Trigrams can be used to mutate text into new, surreal, forms. But what heuristics do we apply to get a reasonable result?
OK, perhaps not. But that won’t stop us trying. I coded up a quick program to generate some swash-buckling scientific adventure on demand. It came up with:
- …it was in the wind that was what he thought was his companion. I think would be a good one and accordingly the ship their situation improved. Slowly so slowly that it beat the band! You’d think no one was a low voice. "Don’t take any of the elements and the inventors of the little Frenchman in the enclosed car or cabin completely fitted up in front of the gas in the house and wringing her hands. "I’m sure they’ll fall!"
- She looked up at them. He dug a mass of black vapor which it had refused to accept any. As for Mr. Swift as if it goes too high I’ll warn you and you can and swallow frequently. That will make the airship was shooting upward again and just before the raid wouldn’t have been instrumental in capturing the scoundrels right out of jail."
Stylistically, it’s Victor Appleton meets Dylan Thomas.
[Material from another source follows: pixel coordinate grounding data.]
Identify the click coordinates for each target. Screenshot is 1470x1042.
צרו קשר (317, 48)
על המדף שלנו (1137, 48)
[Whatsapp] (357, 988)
Technically, it’s all done with trigrams.
Trigram analysis is very simple. Look at each set of three adjacent words in a document. Use the first two words of the set as a key, and remember the fact that the third word followed that key. Once you’ve finished, you know the list of individual words that can follow each two word sequence in the document. For example, given the input:
I wish I may I wish I might
You might generate:
"I wish" => ["I", "I"]
"wish I" => ["may", "might"]
"may I" => ["wish"]
"I may" => ["I"]
This says that the words "I wish" are twice followed by the word "I", the words "wish I" are followed once by "may" and once by "might" and so on.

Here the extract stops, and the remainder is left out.